Large-fleet operators have been using GPS tracking devices to get real-time location information on their vehicles for years, Verizon Networkfleet and now the technology is trickling down to small-business applications and consumers. A cellular connection and smartphone interact with existing equipment on your personal vehicle to turn it into a company car in a snap.
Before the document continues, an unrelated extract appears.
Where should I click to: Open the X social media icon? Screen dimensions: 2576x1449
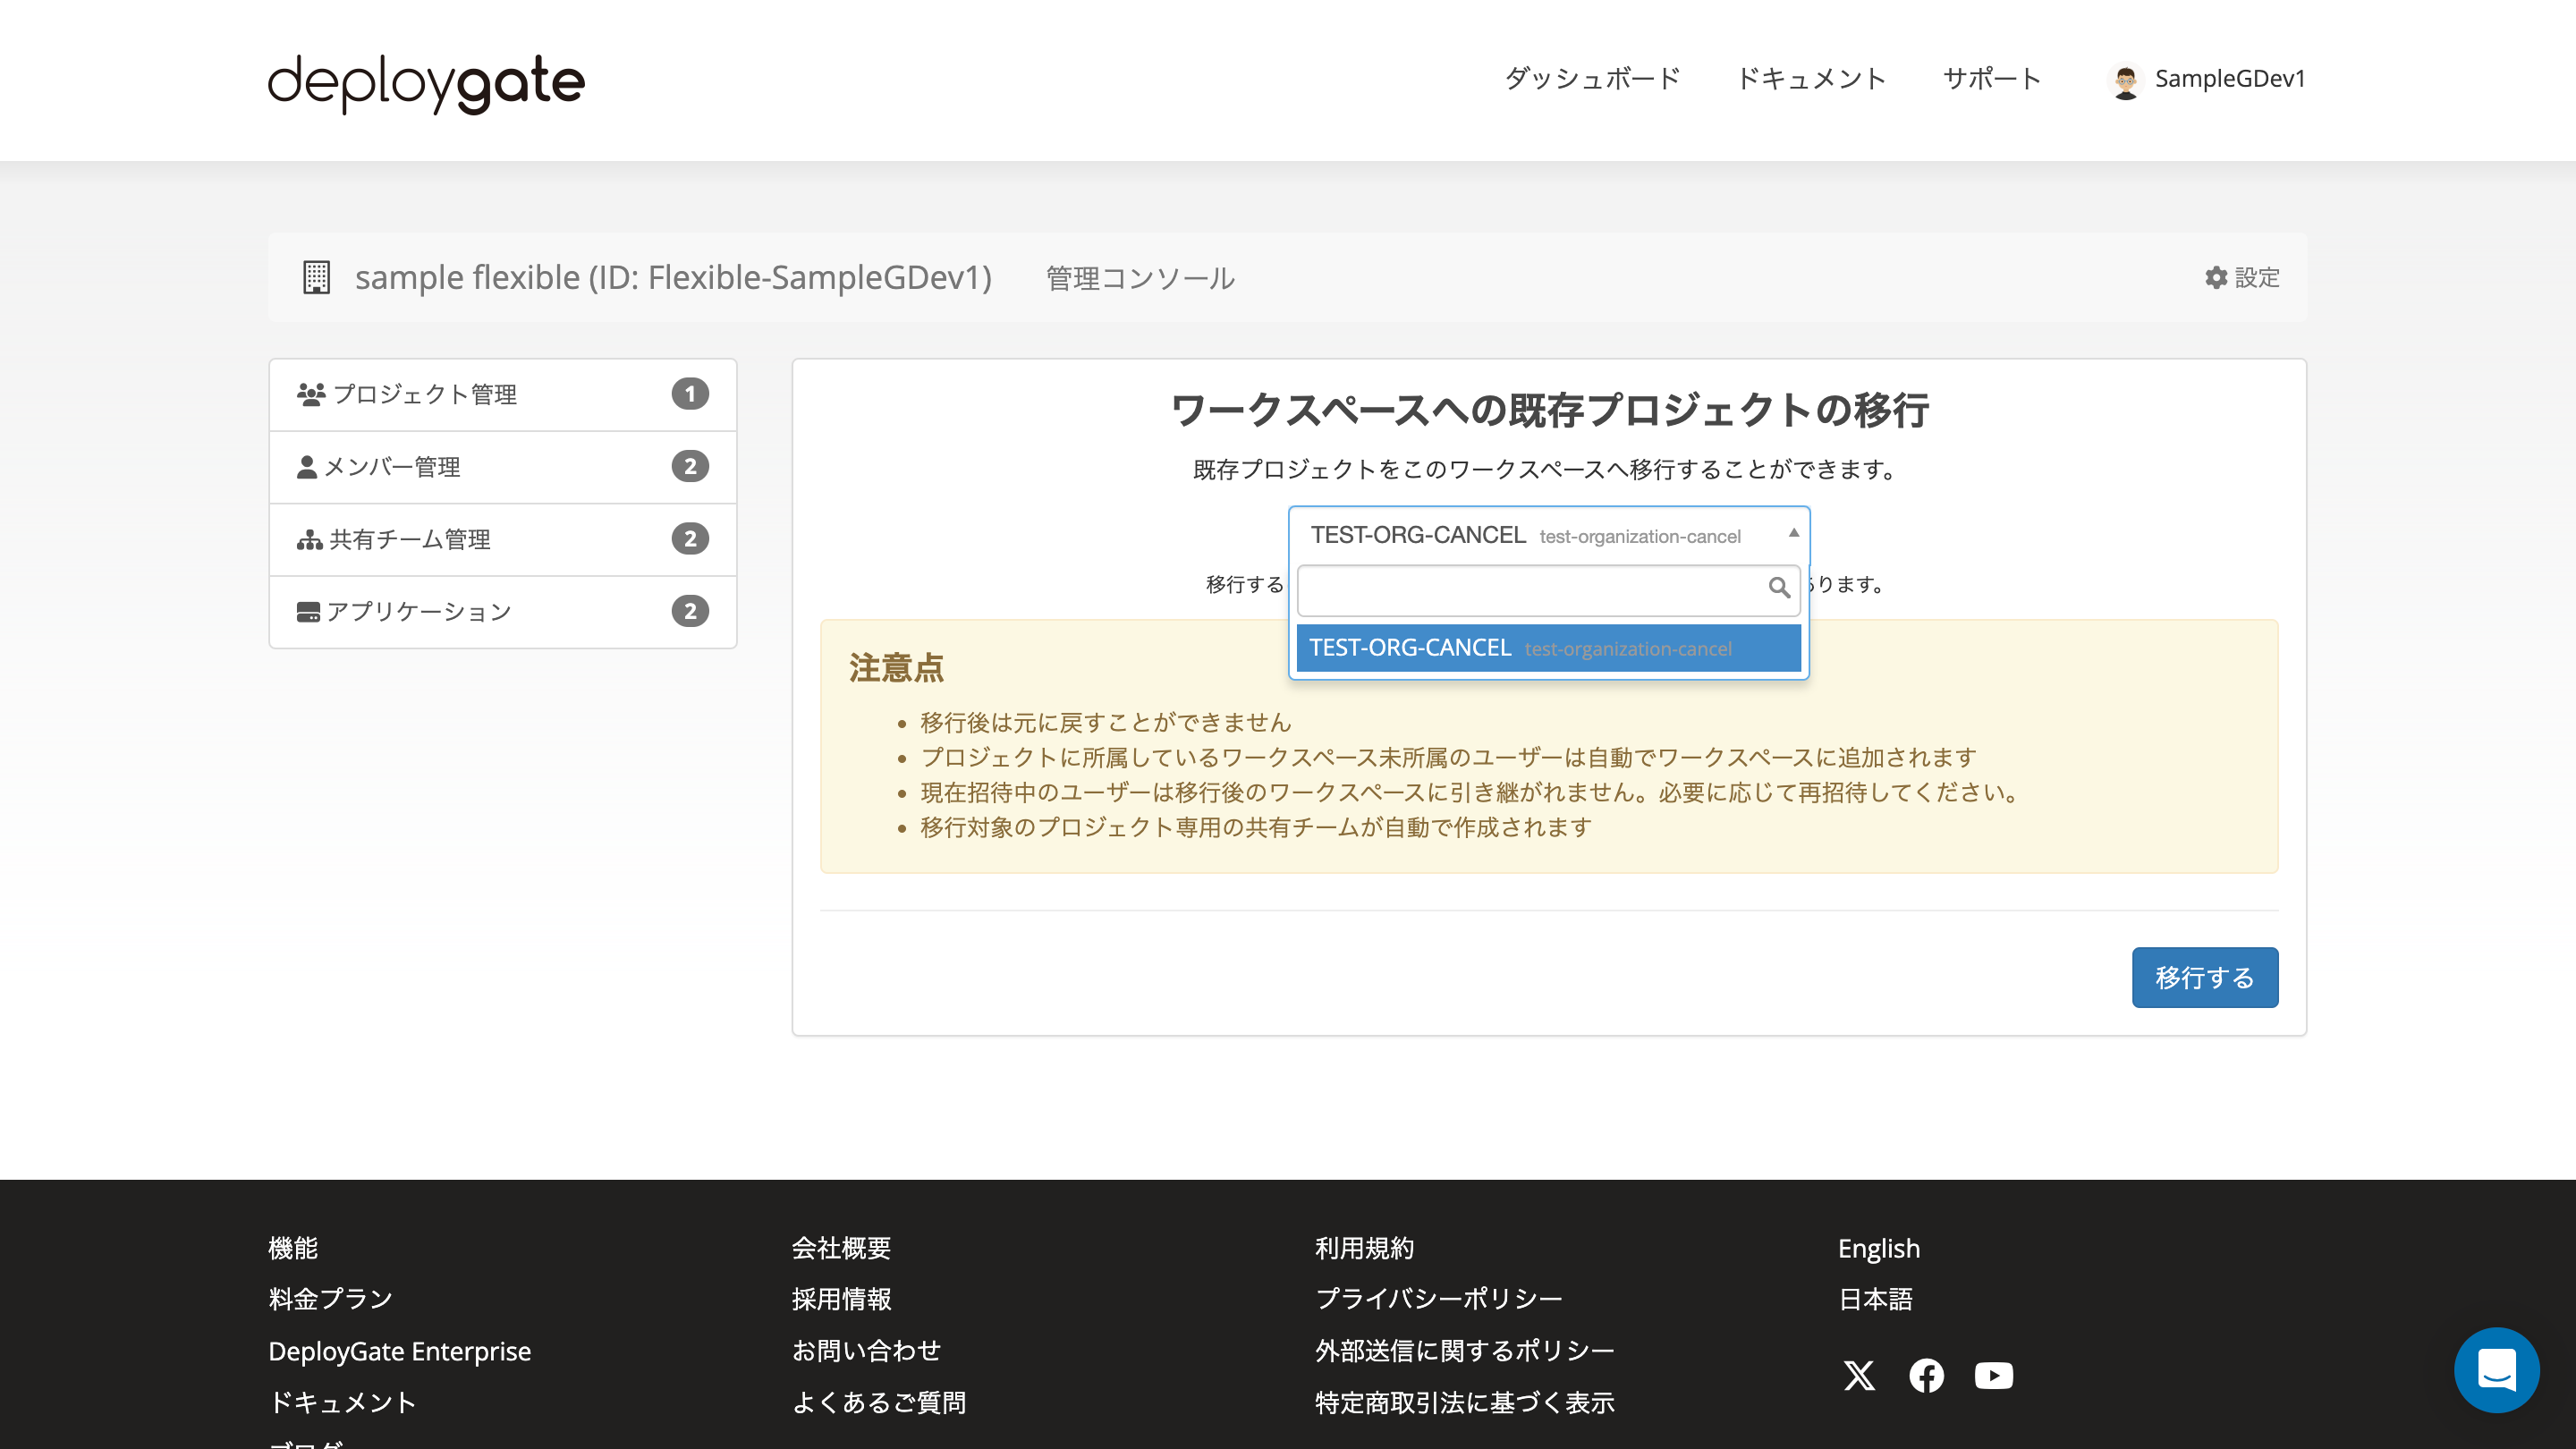click(x=1860, y=1375)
The simplest units plug into the OBD-II (on-board diagnostics) port, which has been mandatory on every passenger vehicle sold in the U.S. since 1996. The port is easily accessed on most vehicles (usually under the driver’s dash), and is used by mechanics to read trouble codes sent by the electronic control unit–the brains of the car. Once plugged in, the GPS tracking unit draws power from the car’s electrical system and sends its information via existing cell phone networks to the home company’s servers. The information is then routed to the users via the web or through an app on a mobile device.
Like many of the robust, customized telematics systems employed by the likes of UPS, this software tracks vehicle location, real-time movement and driver performance and sends out mechanical and service alerts.
“GPS tracking can help a small business essentially in the same way it helps a big business,” says Bob Fiesthumel, sales and marketing manager of the web-based GPS app Track Your Truck. “A customer can call to set up a service at a specific time or in an emergency situation, and you can look at the tracking and know exactly where your truck is. You send the customer a text and route your driver where you need them to go. It doesn’t even matter whether your guy answers his phone.”
Drivers may not love the feeling of having a GPS tracker looking over their shoulders, but used judiciously, the units can work to the benefit of owners and customers alike. “Once your employees know that their vehicle is being tracked,” Fiesthumel says, “inefficiency and waste are eliminated.”